Genes regulated by the Escherichia coli SOS repressor LexA exhibit heterogenous expression
© Kamenšek et al; licensee BioMed Central Ltd. 2010
Received: 16 July 2010
Accepted: 11 November 2010
Published: 11 November 2010
Phenotypic heterogeneity may ensure that a small fraction of a population survives environmental perturbations or may result in lysis in a subpopulation, to increase the survival of siblings. Genes involved in DNA repair and population dynamics play key roles in rapid responses to environmental conditions. In Escherichia coli the transcriptional repressor LexA controls a coordinated cellular response to DNA damage designated the SOS response. Expression of LexA regulated genes, e.g. colicin encoding genes, recA, lexA and umuDC, was examined utilizing transcription fusions with the promoterless gfp at the single cell level.

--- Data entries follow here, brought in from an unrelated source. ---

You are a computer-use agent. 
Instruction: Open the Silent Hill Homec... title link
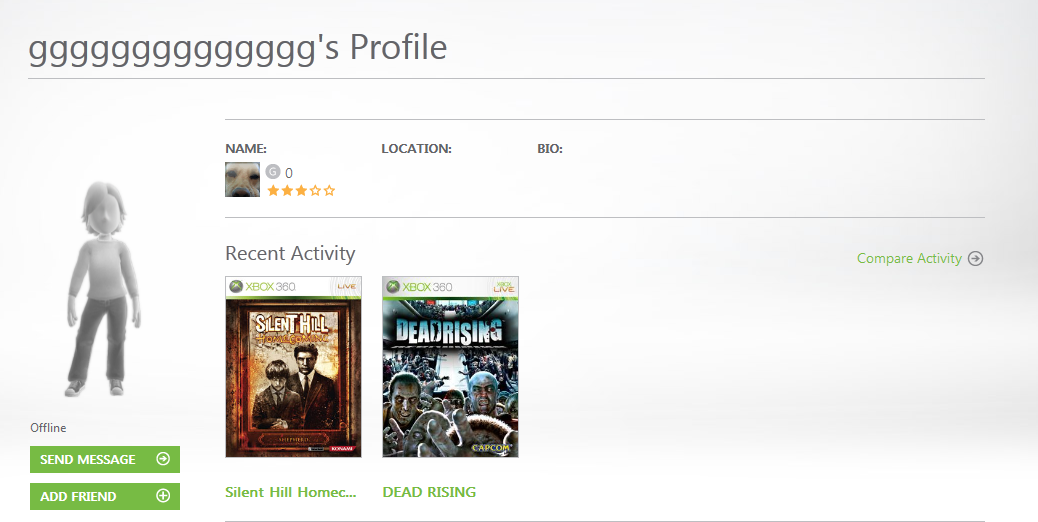291,492
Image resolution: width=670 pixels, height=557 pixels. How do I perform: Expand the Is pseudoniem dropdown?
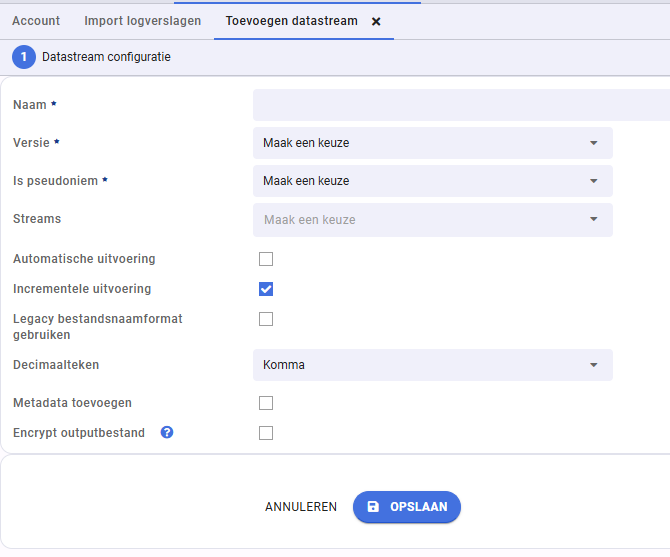coord(432,181)
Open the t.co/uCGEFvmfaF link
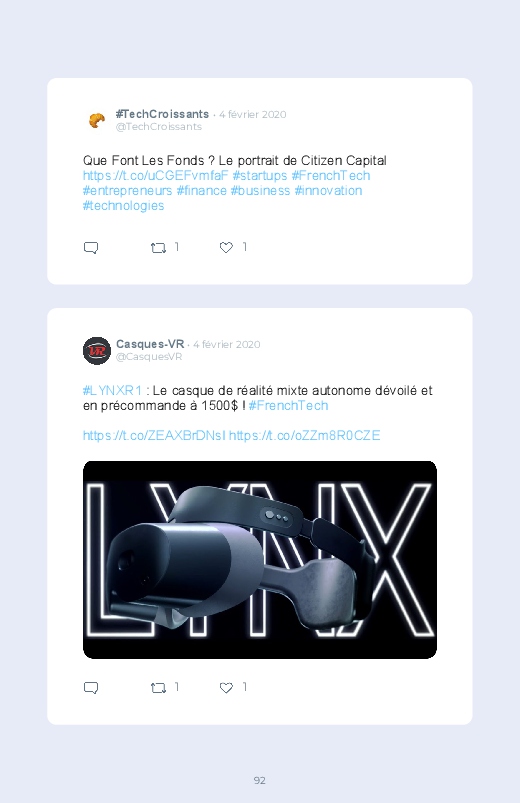 (x=155, y=176)
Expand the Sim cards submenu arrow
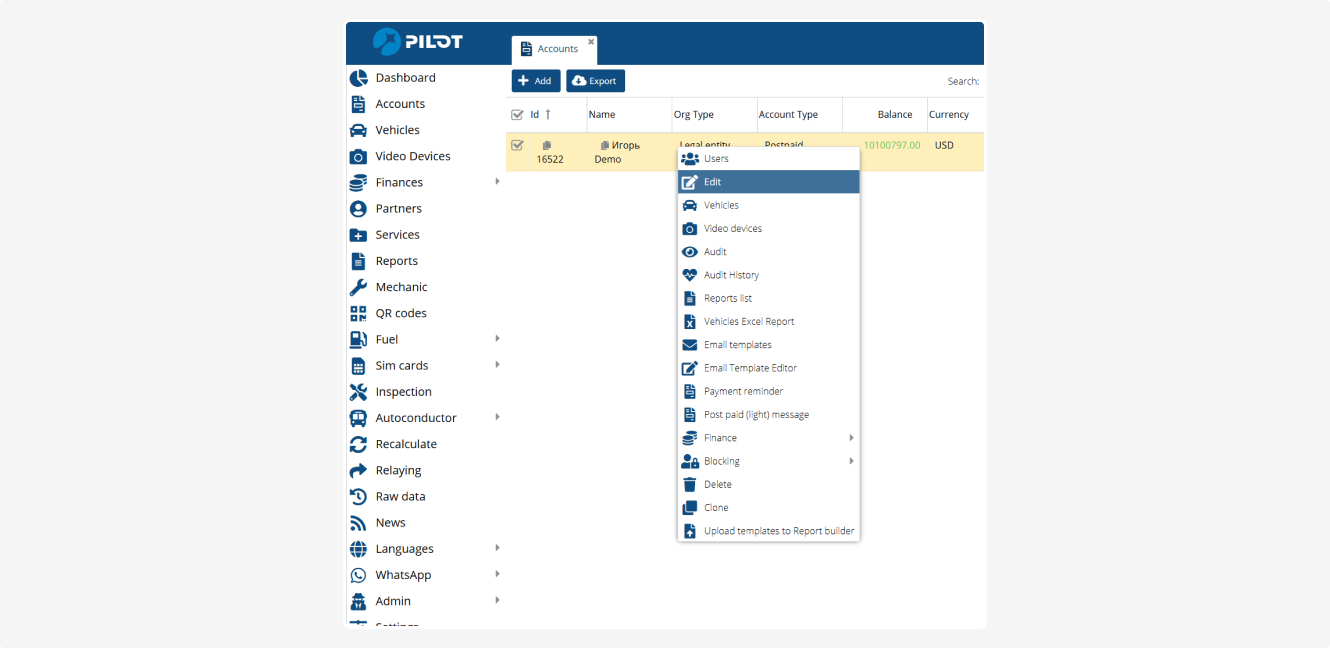The width and height of the screenshot is (1330, 648). point(497,365)
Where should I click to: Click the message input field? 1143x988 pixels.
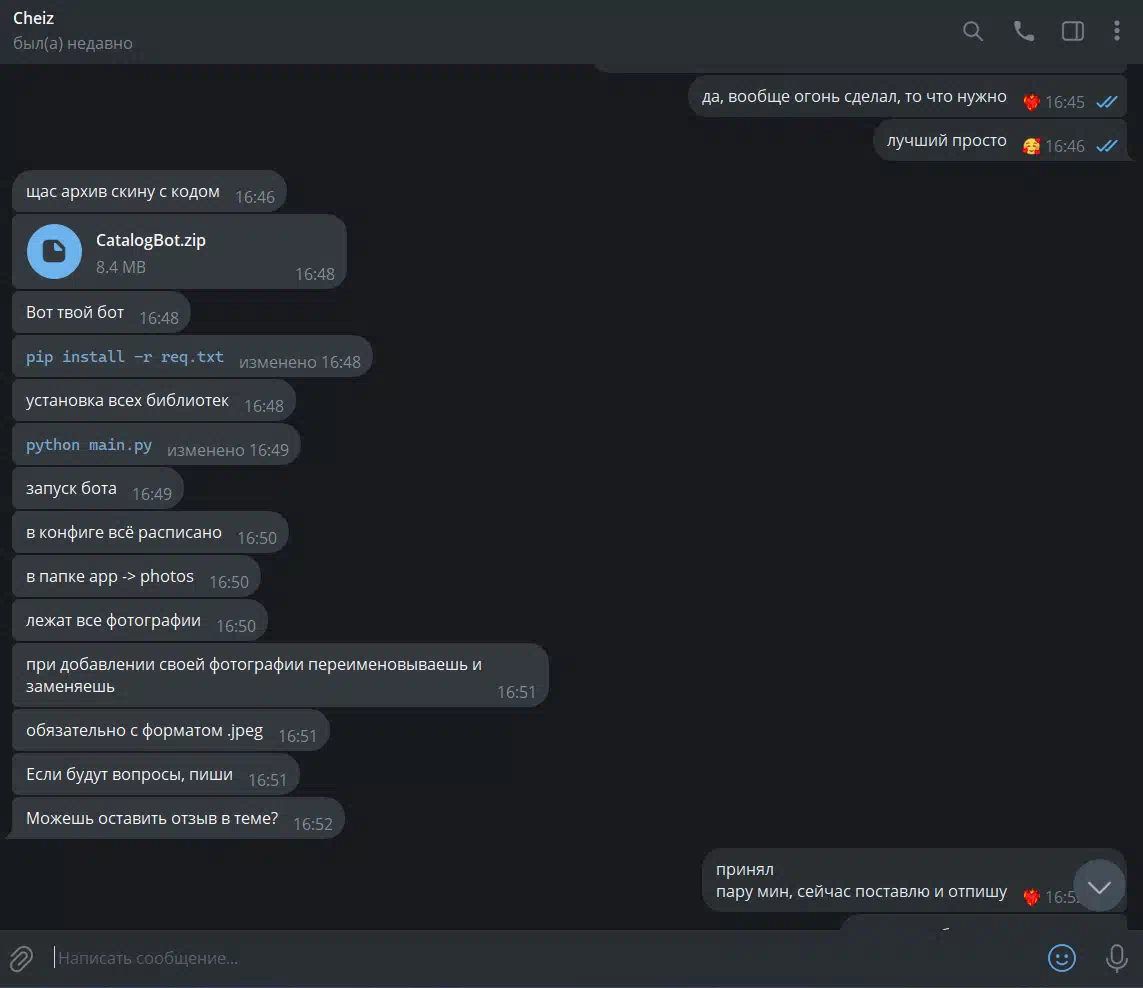(x=539, y=958)
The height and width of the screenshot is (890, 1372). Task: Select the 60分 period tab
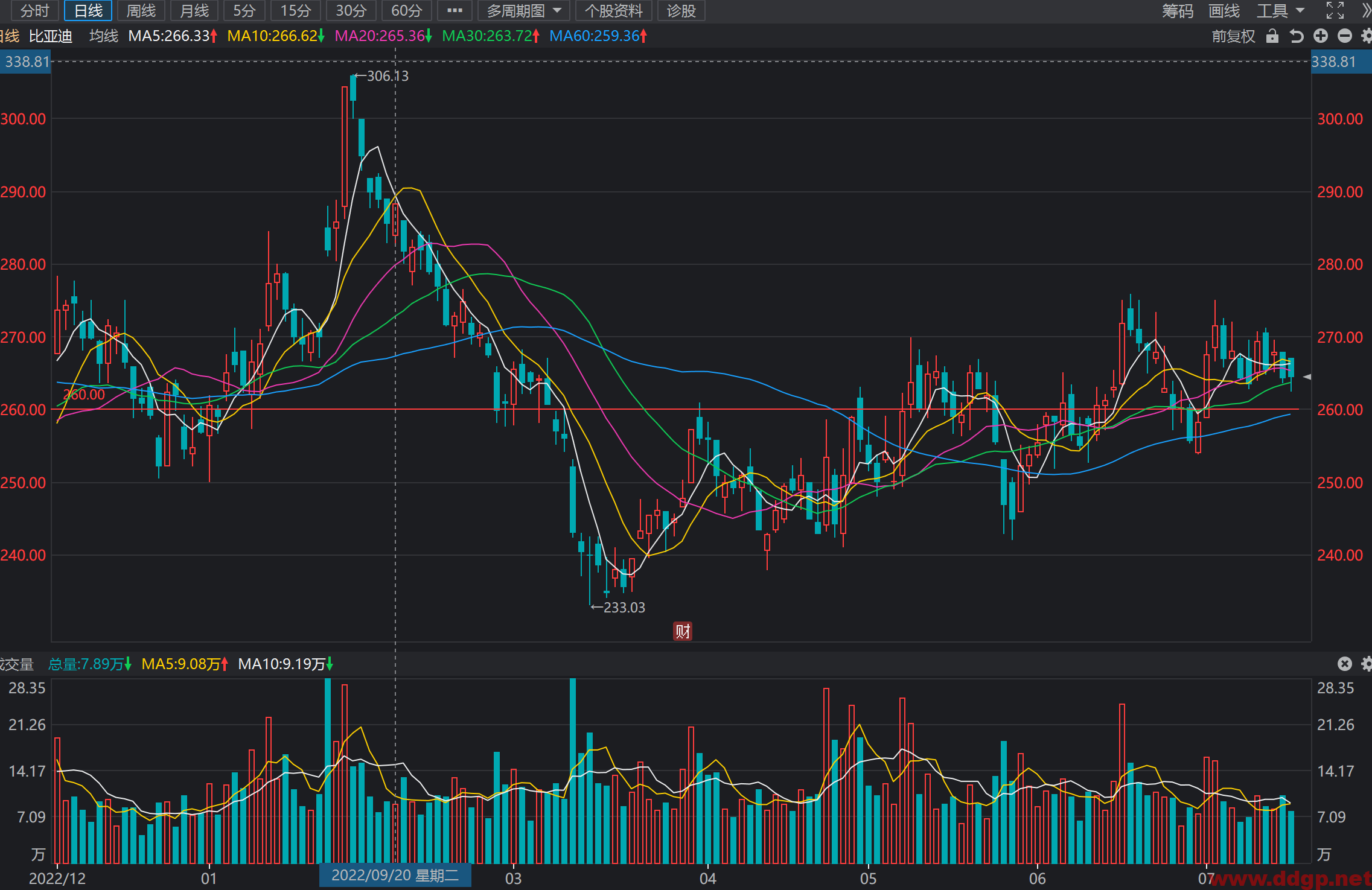[x=406, y=10]
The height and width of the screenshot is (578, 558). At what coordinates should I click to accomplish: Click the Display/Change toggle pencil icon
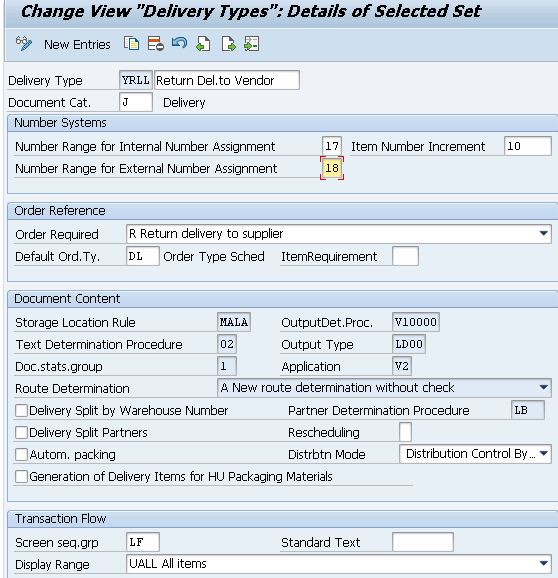click(24, 44)
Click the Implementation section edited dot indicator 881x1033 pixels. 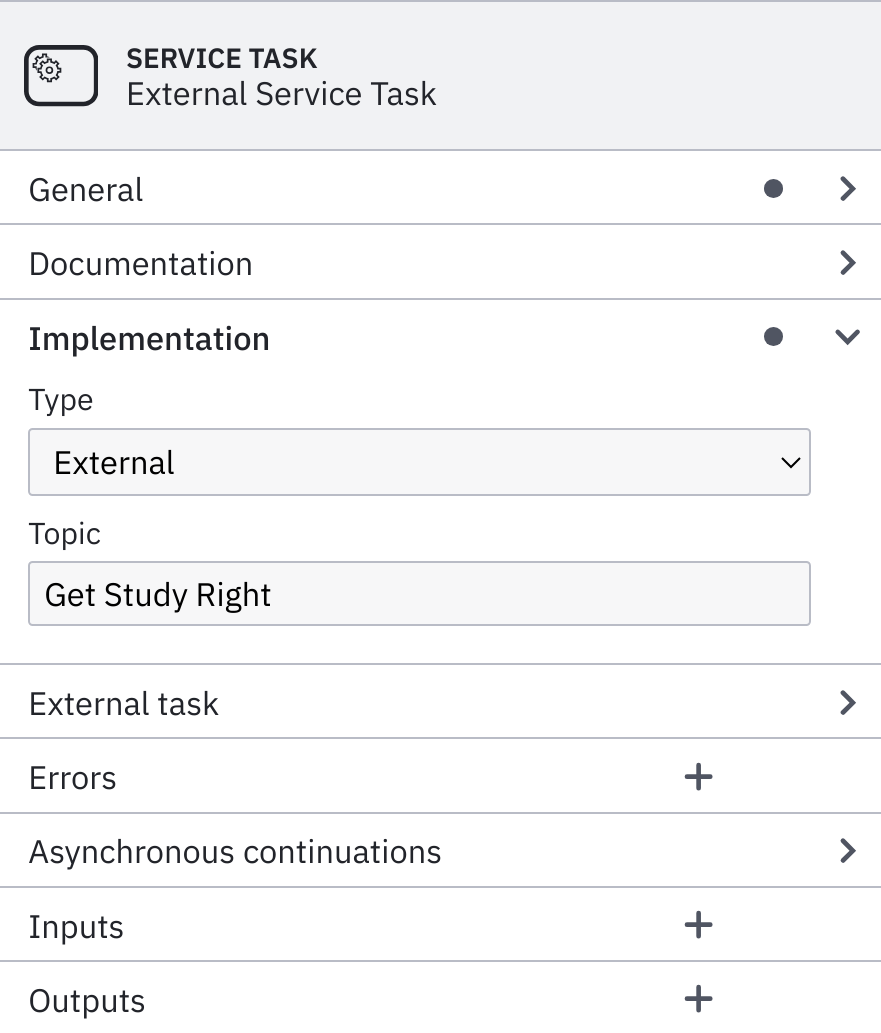773,337
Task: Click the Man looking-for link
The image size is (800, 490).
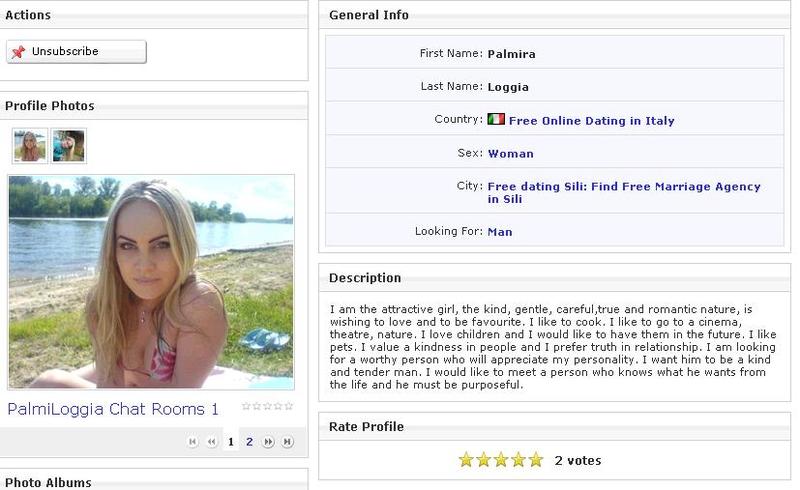Action: [x=499, y=232]
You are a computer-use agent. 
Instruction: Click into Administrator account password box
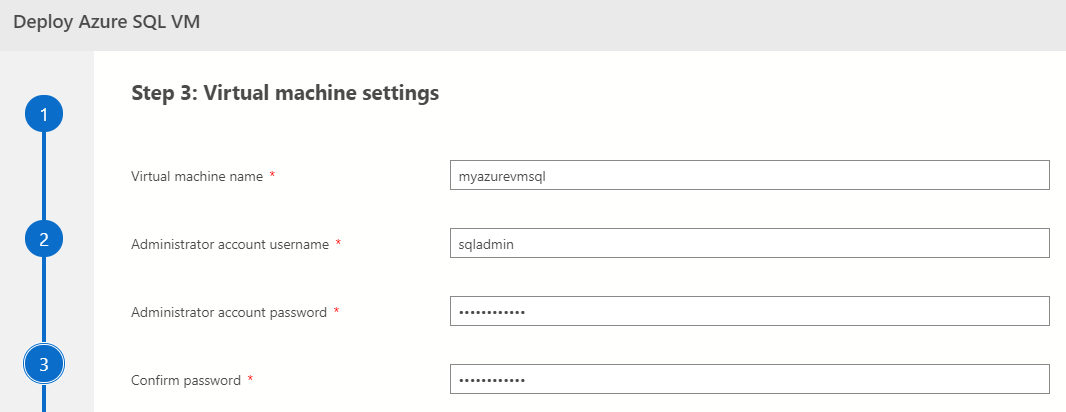(749, 311)
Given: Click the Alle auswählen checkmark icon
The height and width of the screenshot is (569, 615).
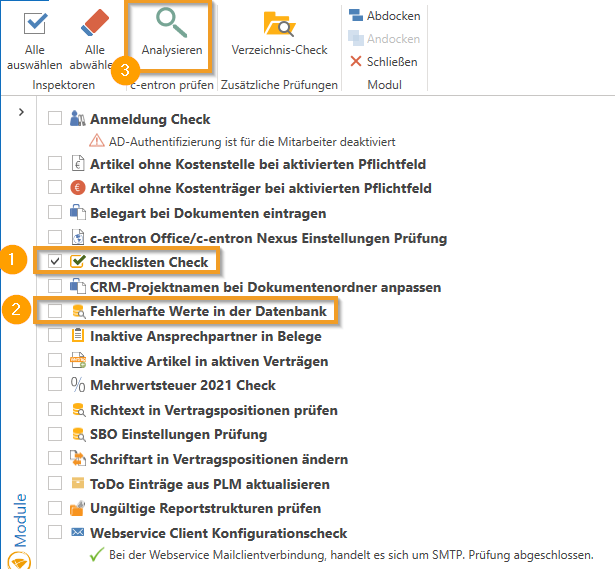Looking at the screenshot, I should pyautogui.click(x=35, y=22).
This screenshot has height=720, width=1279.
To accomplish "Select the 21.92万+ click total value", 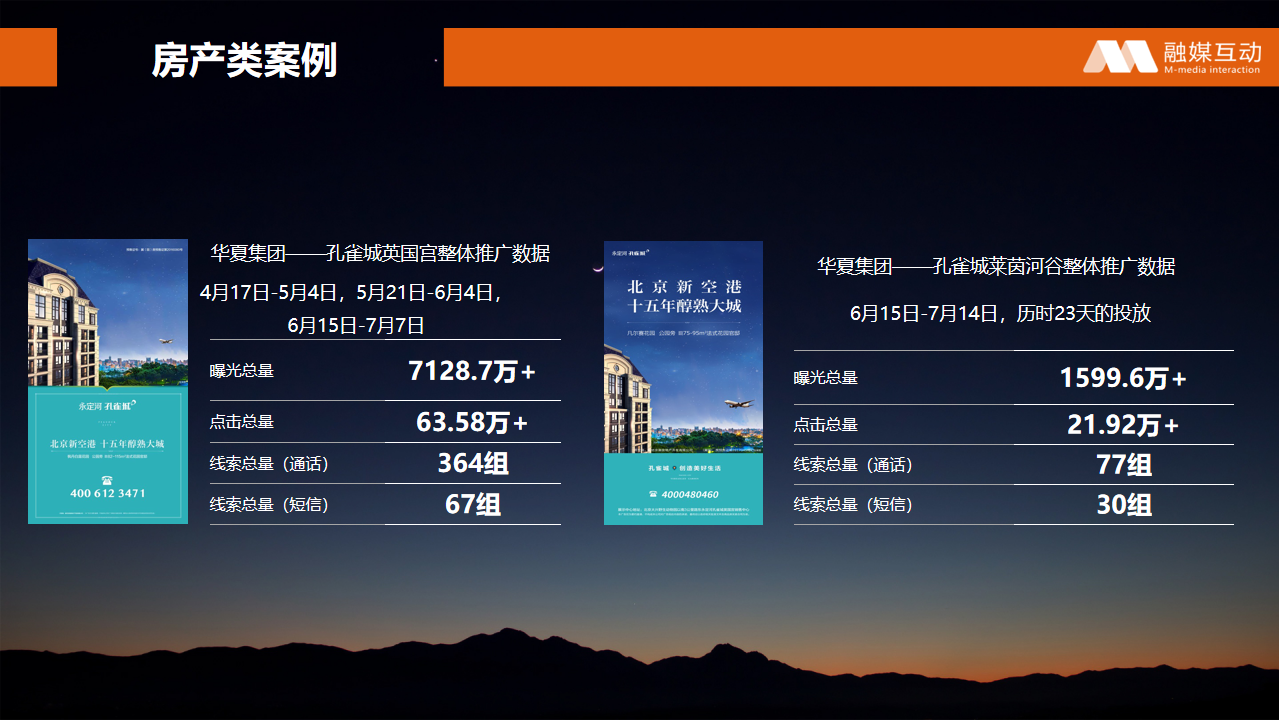I will [1123, 425].
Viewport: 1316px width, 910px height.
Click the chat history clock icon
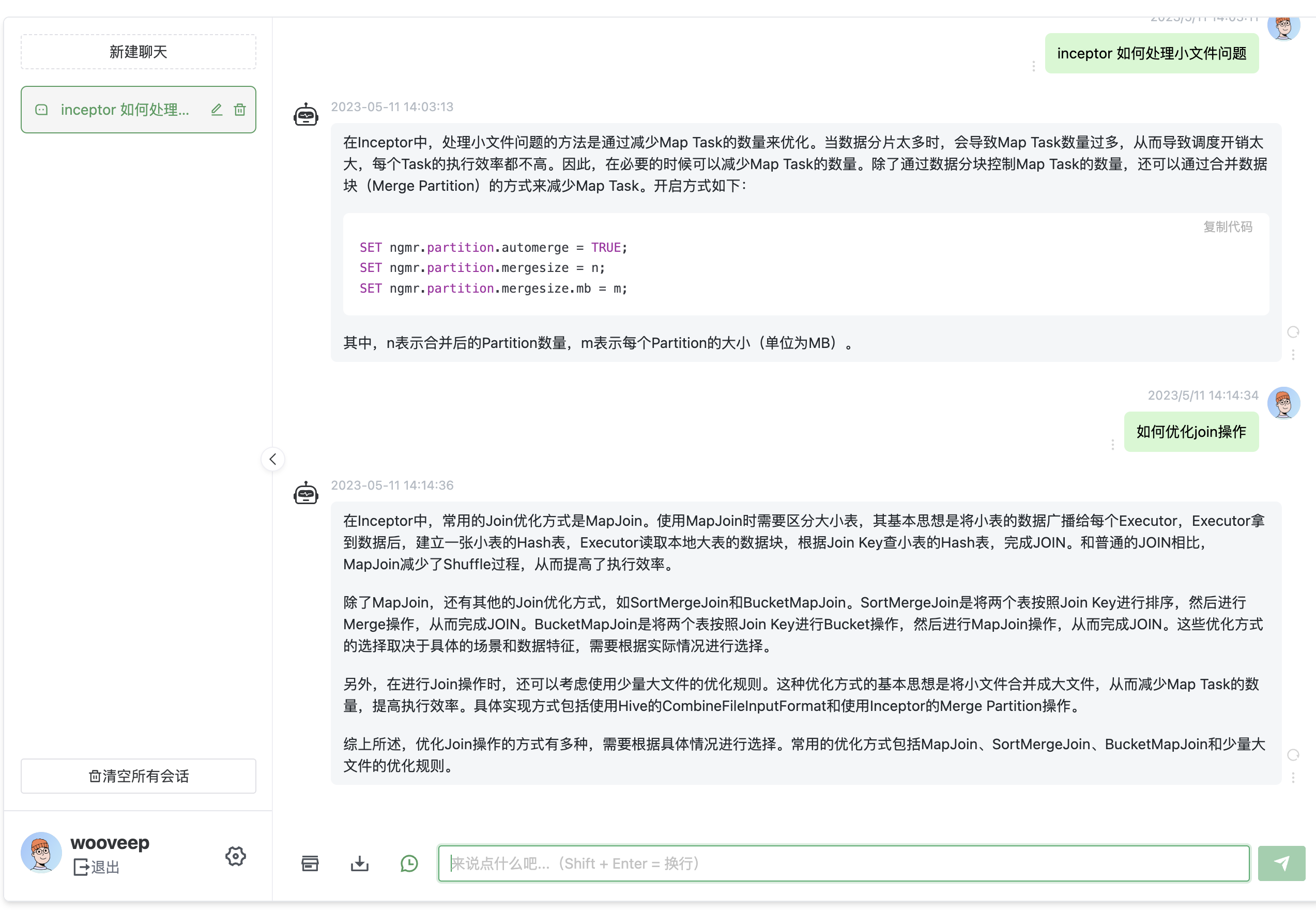(x=409, y=863)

The investigated LexA regulated genes exhibited heterogeneity, as only in a small fraction of the population more intense fluorescence was observed. Unlike recA and lexA, the pore forming and nuclease colicin activity genes as well as umuDC, exhibited no basal level activity. However, in a lexA defective strain high level expression of the gene fusions was observed in the large majority of the cells. All of the investigated genes were expressed in a recA defective strain, albeit at lower levels, revealing expression in the absence of a spontaneous SOS response. In addition, the simultaneous expression of cka, encoding the pore forming colicin K, and lexA, investigated at the single cell level revealed high level expression of only cka in rare individual cells.
LexA regulated genes exhibit phenotypic heterogeneity as high level expression is observed in only a small subpopulation of cells. Heterogenous expression is established primarily by stochastic factors and the binding affinity of LexA to SOS boxes.
Genetically identical bacterial cells can exhibit heterogeneity as the population bifurcates into distinct subpopulations. Such heterogeneity within clonal populations is a bet hedging strategy as a small fraction of a population is either prepared to survive adverse environmental conditions or sacrifice itself to enhance the likelihood of survival of clonal siblings. Examples of phenotypic heterogeneity include: development of competence and sporulation in Bacillus subtilis, lysogenic versus the lytic cycle of bacteriophage lambda, biofilm formation, toxin production and antibiotic persistence [1–4].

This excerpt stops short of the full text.